So, two things have surprised and disappointed me during my time at Bristol:
Firstly, the inherent elitism from many students who benefitted from an expensive private schooling.
I knew Bristol’s reputation, and expected some degree of superciliousness, but I didn’t expect to be quizzed about my previous education in my first week, nor to find so many wearing their leavers’ hoodies with such misplaced pride.
This is not a tedious, anti-private school pupil rant, as the majority are perfectly pleasant, and there is nothing clever about reverse snobbery. Nevertheless, there is still a noticeable group who, upon meeting you, will mention their school faster than you can drive a Mini Cooper around Wills Hall.
One boy I met seemed genuinely shocked I went to a comprehensive school. He wasn’t really shocked, of course, it was just an act to assert his supposed superiority, but this kind of attitude is a serious problem at Bristol. This boy is a moron.
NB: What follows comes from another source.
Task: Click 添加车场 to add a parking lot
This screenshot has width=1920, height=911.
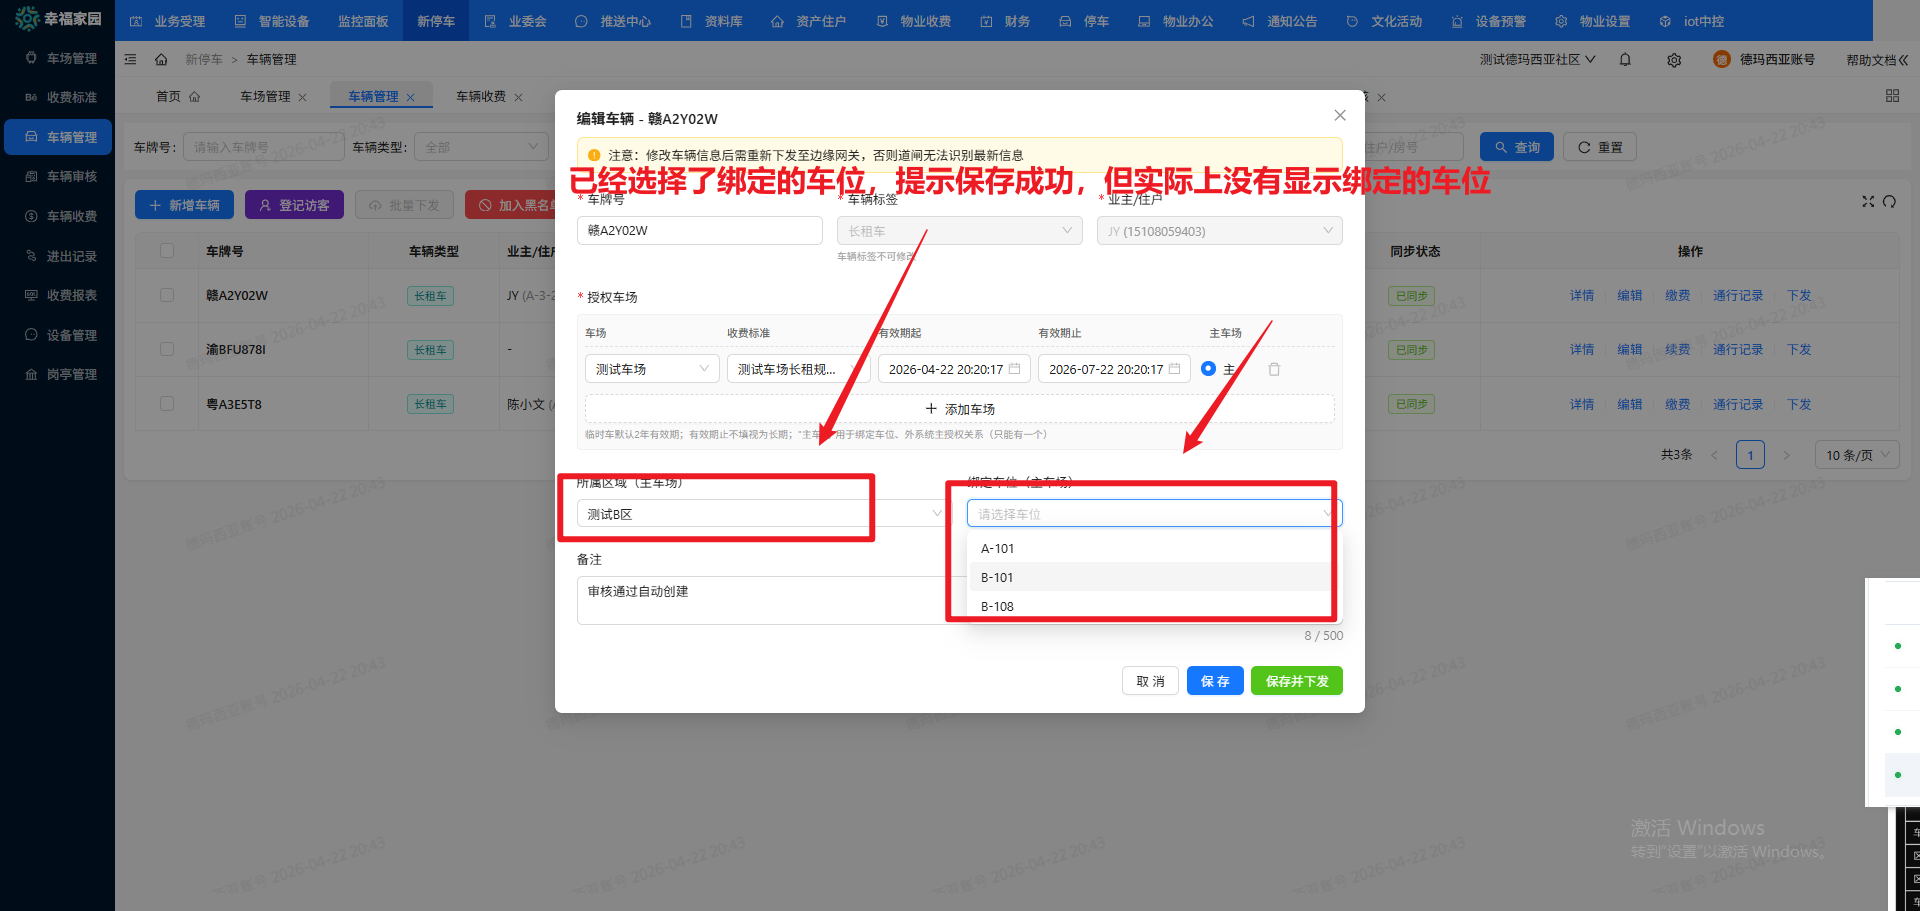Action: pos(959,409)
Secondly, the fact that so many students are so desperate to have tedious jobs once they’ve graduated. Considering we’ll spend five days a week, for forty or more years, at work – it might be a wise idea to do something we enjoy. Instead, there seems a widespread, depressingly relentless desire to have a high-paid, high-powered, highly boring job.
There’s something terribly sad about intelligent teenagers spending potentially the most exciting summers of their lives interning (ie brown-nosing) in their sorry attempts to become an accountant or an investment banker. I sincerely hope a large proportion of them interned at companies which have since collapsed.
If I was more perceptive, I’d be able to establish some link between these two irritants. Private school kids, the offspring of wealthy, money-obsessed parents with those same jobs their children aspire to? It’s probably an ongoing, recurring cycle. I’m not intelligent enough to prove it, though – I only went to a comprehensive.